Problem requirements: All that is wanted is how many lines in the records below include the string "agent".
Excerpted records START
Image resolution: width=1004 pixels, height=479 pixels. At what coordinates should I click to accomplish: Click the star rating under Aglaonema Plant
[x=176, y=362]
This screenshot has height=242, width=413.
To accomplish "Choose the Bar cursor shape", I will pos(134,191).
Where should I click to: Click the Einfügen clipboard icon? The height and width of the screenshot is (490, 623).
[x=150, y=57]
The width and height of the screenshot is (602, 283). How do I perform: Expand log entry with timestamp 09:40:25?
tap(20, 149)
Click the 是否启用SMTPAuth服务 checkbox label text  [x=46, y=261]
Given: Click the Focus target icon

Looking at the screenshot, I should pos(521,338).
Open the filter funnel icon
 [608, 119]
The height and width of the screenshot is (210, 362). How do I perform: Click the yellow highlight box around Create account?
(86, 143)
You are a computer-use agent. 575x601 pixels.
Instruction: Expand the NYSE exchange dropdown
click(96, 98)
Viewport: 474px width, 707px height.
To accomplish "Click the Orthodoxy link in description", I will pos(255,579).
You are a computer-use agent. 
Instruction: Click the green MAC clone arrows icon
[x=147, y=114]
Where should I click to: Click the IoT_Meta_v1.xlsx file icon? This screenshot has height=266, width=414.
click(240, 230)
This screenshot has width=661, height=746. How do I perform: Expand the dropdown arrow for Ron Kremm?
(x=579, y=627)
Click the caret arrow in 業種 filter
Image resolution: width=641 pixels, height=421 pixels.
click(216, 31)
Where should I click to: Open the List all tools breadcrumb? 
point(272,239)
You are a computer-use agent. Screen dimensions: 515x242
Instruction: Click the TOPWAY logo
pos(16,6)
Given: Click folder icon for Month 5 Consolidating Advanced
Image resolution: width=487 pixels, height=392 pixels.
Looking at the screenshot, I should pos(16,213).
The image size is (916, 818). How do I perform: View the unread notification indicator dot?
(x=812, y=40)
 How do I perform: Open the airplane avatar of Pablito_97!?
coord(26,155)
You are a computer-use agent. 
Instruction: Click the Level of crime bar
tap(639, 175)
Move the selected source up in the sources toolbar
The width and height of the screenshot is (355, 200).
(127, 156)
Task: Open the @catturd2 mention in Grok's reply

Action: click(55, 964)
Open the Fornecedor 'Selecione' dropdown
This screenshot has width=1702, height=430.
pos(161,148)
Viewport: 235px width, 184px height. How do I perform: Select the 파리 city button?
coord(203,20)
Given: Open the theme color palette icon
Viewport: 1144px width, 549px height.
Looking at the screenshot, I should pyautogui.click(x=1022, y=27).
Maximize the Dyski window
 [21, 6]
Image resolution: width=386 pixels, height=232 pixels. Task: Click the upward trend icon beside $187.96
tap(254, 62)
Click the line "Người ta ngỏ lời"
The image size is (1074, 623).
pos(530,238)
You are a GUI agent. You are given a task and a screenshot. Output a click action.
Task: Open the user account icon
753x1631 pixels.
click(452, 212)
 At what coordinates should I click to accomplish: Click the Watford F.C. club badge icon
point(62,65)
Excerpted records END
Solution to the exercise: 5